With communal enclosures of 20 or more creepy-crawlies in each enclosure, those savings really add up.

Even if you don't have exact spares, it's nice sometimes to rotate types of enclosures - say, from glass to netcage for a week. Just to break my own monotony.

I really get to enjoy that economy when I'm just starting, or winding down (since there are a lot of extra cages at that point). And I like to completely wash the net cages and allow them to air dry without bugs inside - in the sun, if possible.

To be sure, it's a luxury (not to brag). But I have a room_ full _of unused cages, aquariums, foggers, humidifiers, and about every known form of heating device!  I even got to break out the old wire mesh cages for my caterpillars, which was pretty awesome! I have one of those coffin-sized black nylon cages somewhere in the back, too. Haven't used that in about 3 years!

(Side note: Those nylon cages are fantastic for mass-mating moths. After the eggs are laid, and the moths have died, you can remove the nylon exterior like a big bag and just shake loose nearly all the eggs. And if you don't want them to hatch, you can just wad the entire nylon cage exterior, and toss it eggs-and-all into the freezer!!!)


----------



## agent A (Mar 25, 2012)

great idea with spare containers  

i tried something similar once with creos and tenodera but i accidentally put an L5 male creo gem in a cage with a tenodera hatchling, and i think u can infer how that went...

good thing tenodera ooths hatch out hundreds of nymphs


----------



## sporeworld (Mar 25, 2012)

Yeah - with some of the communals, I clean the cages as in-frequently as possible. They kinda stake out their territories and get comfortable. But I've learned I can't go TOO long between cleanings. Ugh!


----------



## Krissim Klaw (Mar 25, 2012)

Still sounds like a lot of work... of course I am the lazy bum in the mantis forum that only likes to keep a handful of mantises at a time. Easy for me is when my old lady mantises settle down on one of my fake ground plants and I can move the plant from their cage to my desk and back again for days on end. :whistling:


----------



## hibiscusmile (Mar 25, 2012)

it is a lot of work klaw! I keep many spares. But they still have to be cleaned and things reglued, but like Spore, don't know what I would do without them.


----------



## dlemmings (Mar 25, 2012)

I have and use "spares"

when my creo p. got her wings she went into a small critter keeper.

============================================================

■ **Problem**: In the mantis forum thread, what does the first post say the black nylon cages are great for?

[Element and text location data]
============================================================

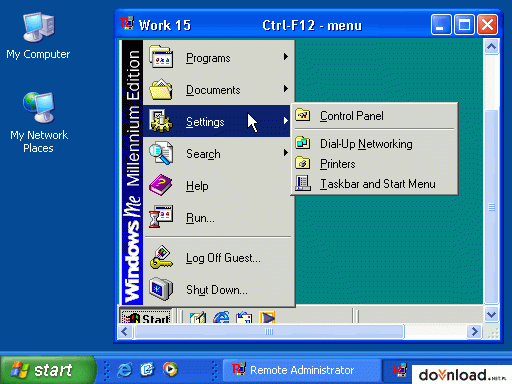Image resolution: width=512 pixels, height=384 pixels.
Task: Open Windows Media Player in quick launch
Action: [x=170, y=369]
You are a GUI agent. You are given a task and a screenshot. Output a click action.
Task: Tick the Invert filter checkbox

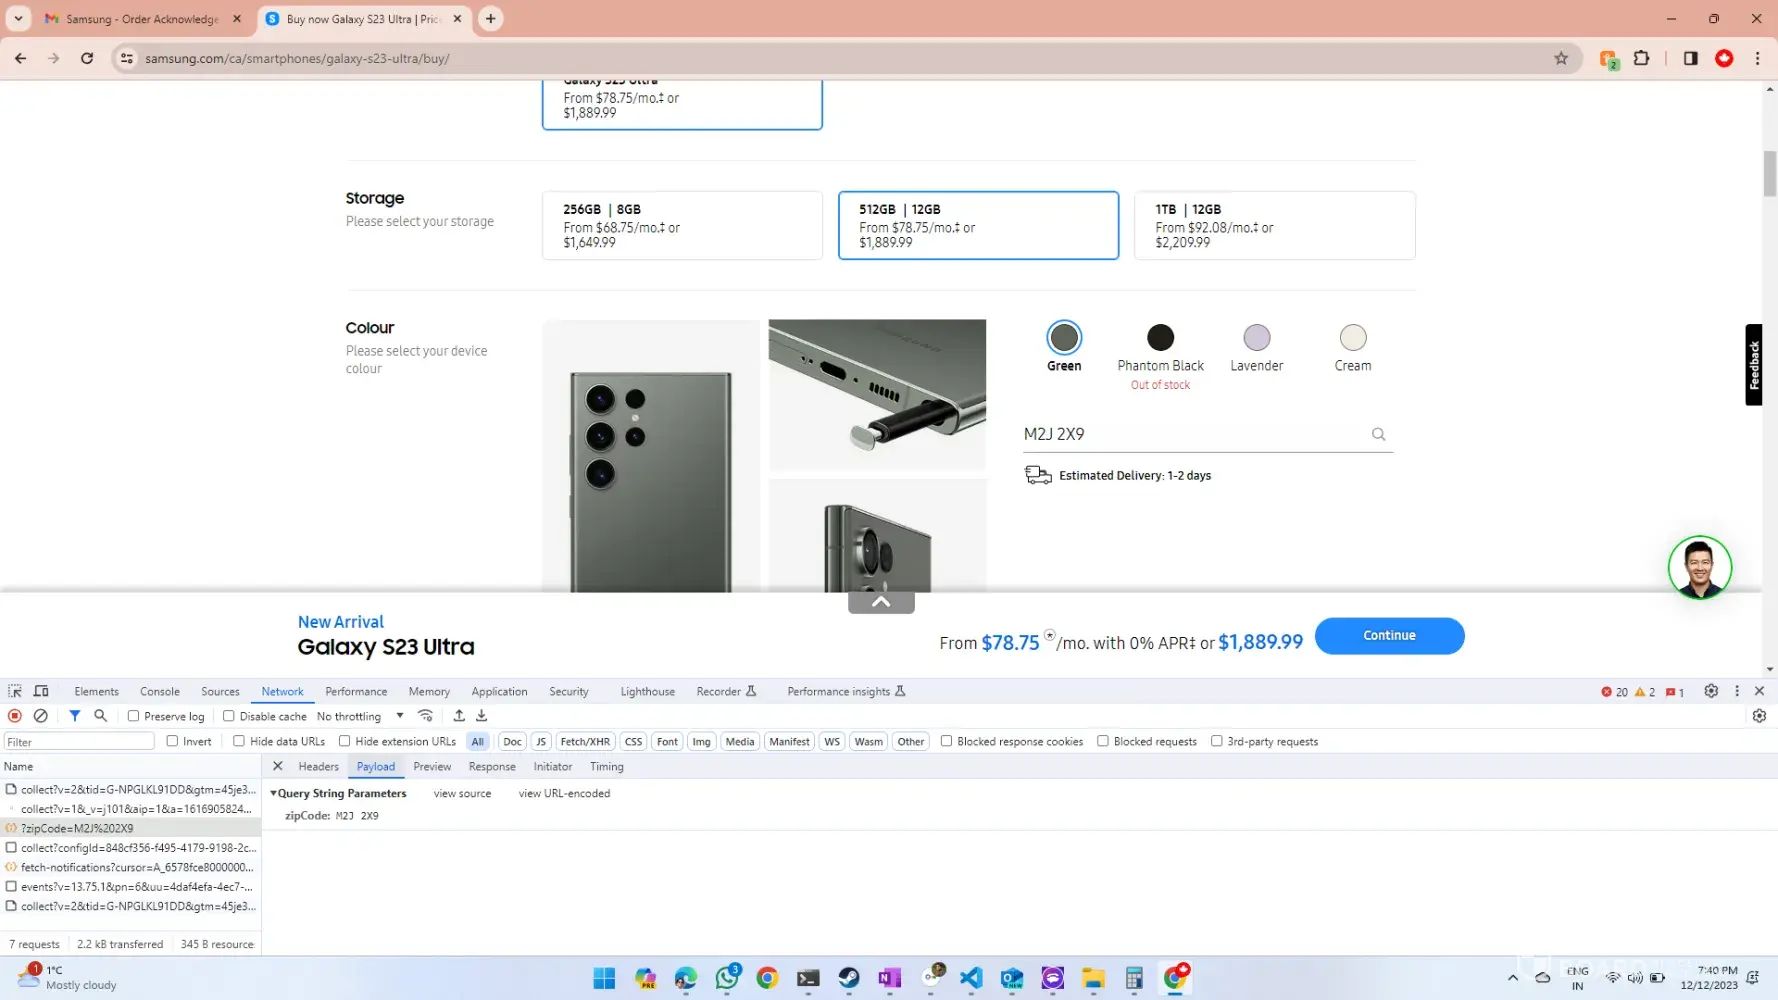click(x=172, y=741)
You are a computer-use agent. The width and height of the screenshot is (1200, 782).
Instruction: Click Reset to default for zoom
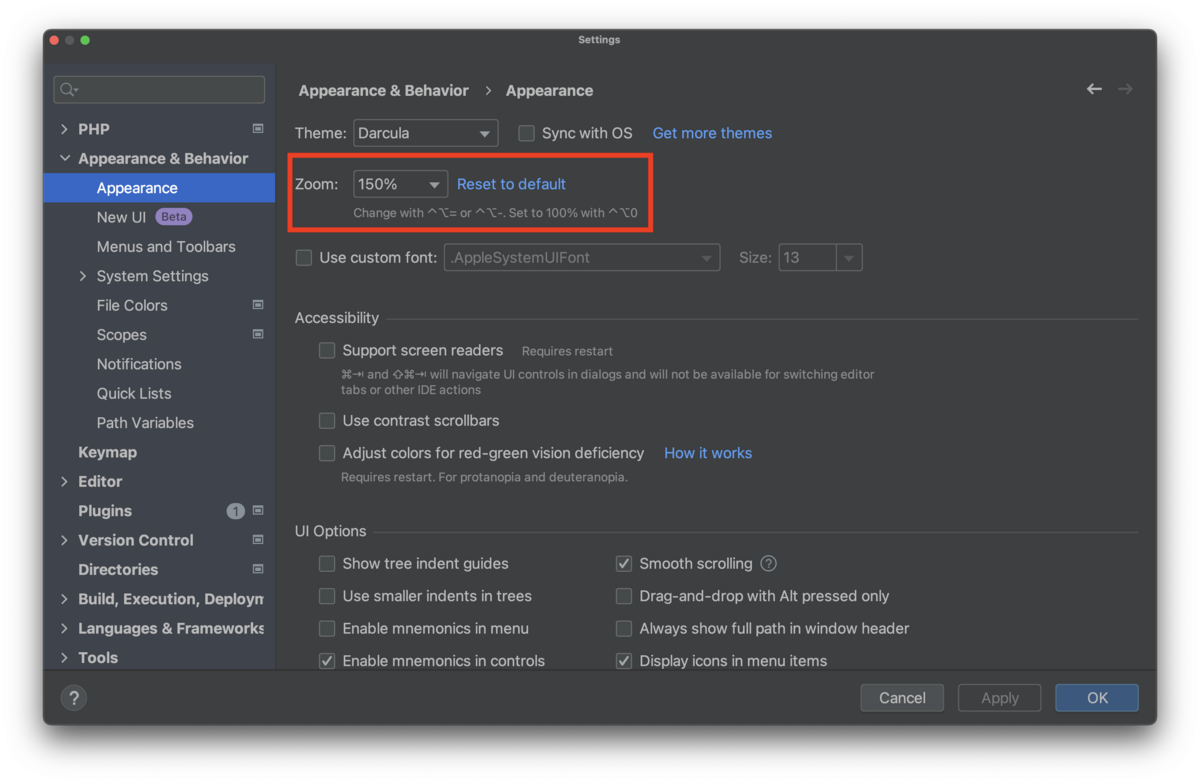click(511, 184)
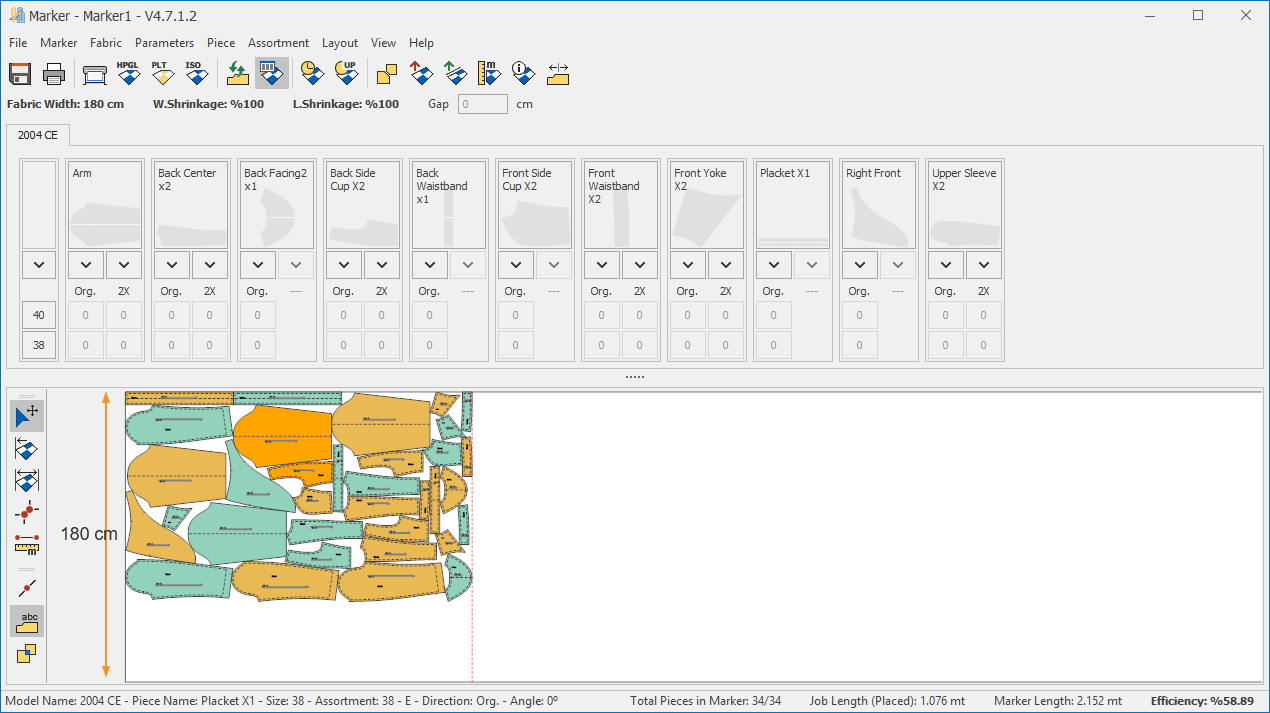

============================================================

■ **Written answer**: Mass-mating moths.